RECORDED INFORMATION:
+++

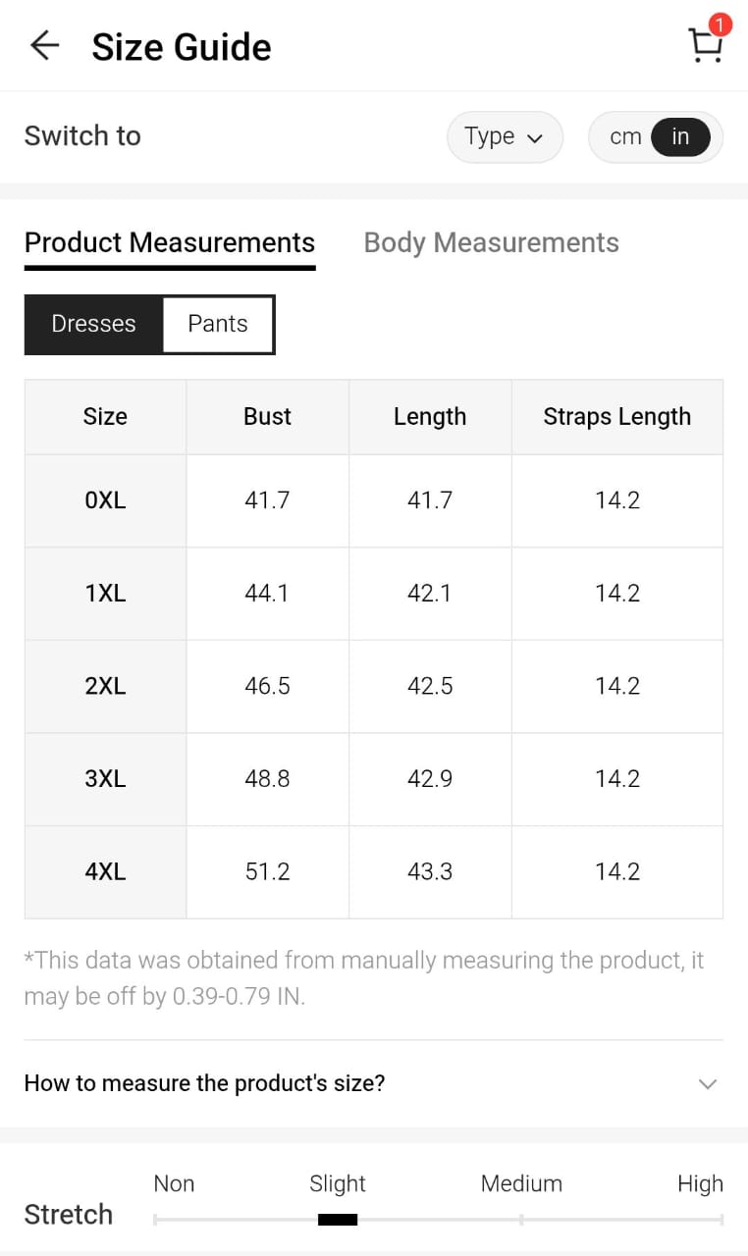
Task: Click the Bust column header
Action: [267, 417]
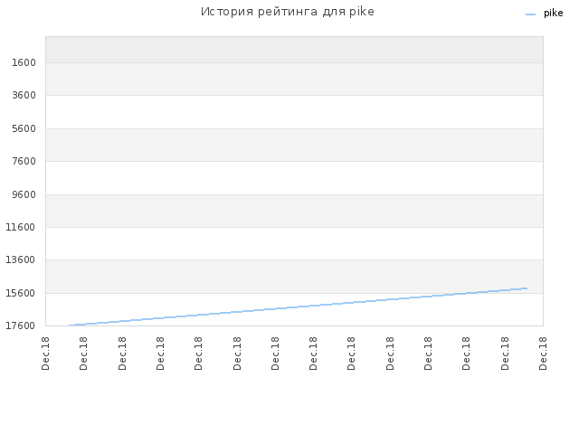Click the rightmost Dec.18 x-axis label
Screen dimensions: 579x434
(543, 354)
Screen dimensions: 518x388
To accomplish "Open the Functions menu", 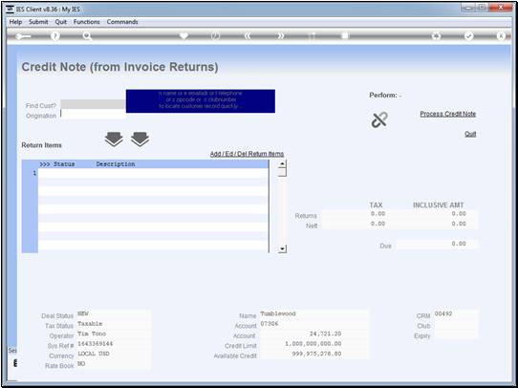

+++

TASK DESCRIPTION: The output should be the lines from the one with "Screen dimensions: 518x388" through the end of the material above, both ends included, printed exactly and nothing else. Drop the pictures.

ANSWER FOR THIS EXERCISE:
Screen dimensions: 518x388
To accomplish "Open the Functions menu", 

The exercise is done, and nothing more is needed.